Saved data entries
■ ■ ■ ■

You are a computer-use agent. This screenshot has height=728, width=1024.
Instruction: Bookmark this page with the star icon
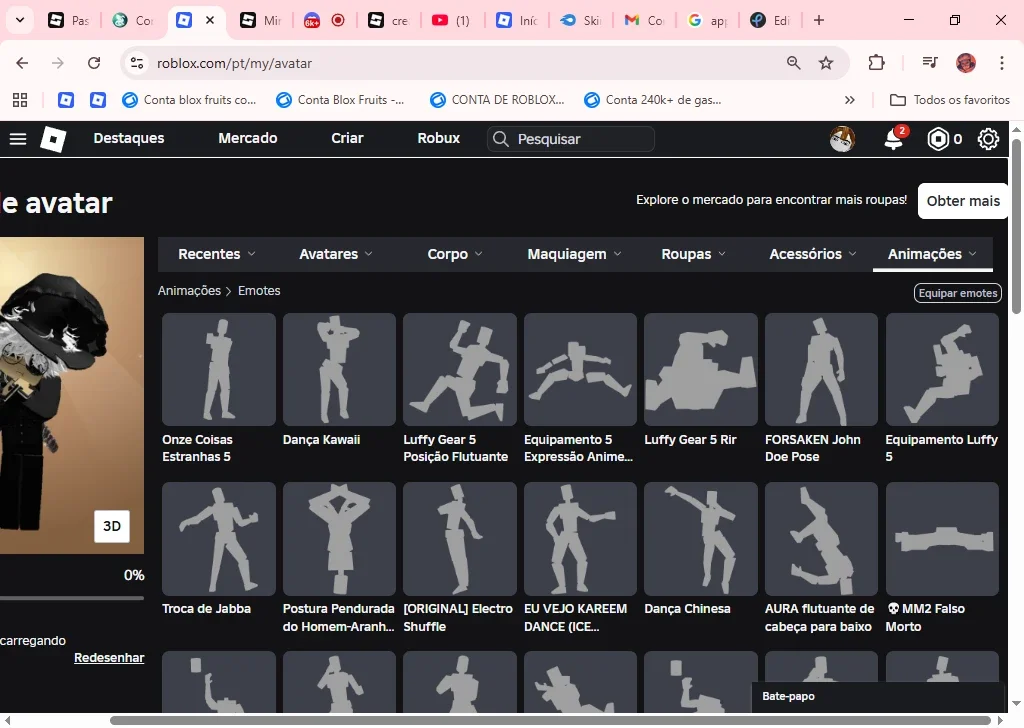[826, 63]
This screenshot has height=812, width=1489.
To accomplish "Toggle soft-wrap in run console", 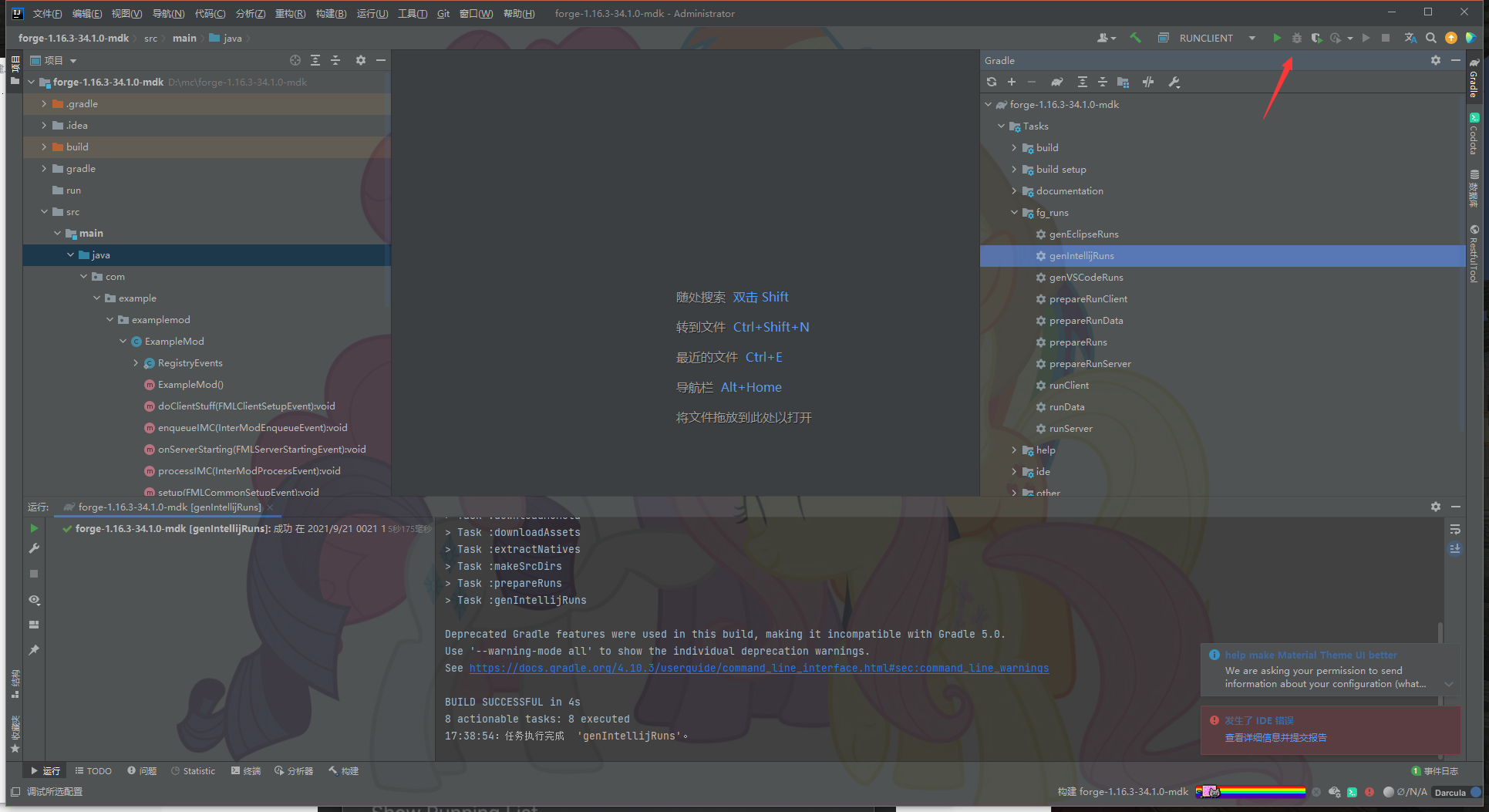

■ ■ ■ ■

**WHAT THE TASK ASKS:**
Every line above that includes the word "screenshot" must appear in the answer.

**EXERCISE RESPONSE:**
You are a computer-use agent. This screenshot has height=728, width=1024.
This screenshot has height=812, width=1489.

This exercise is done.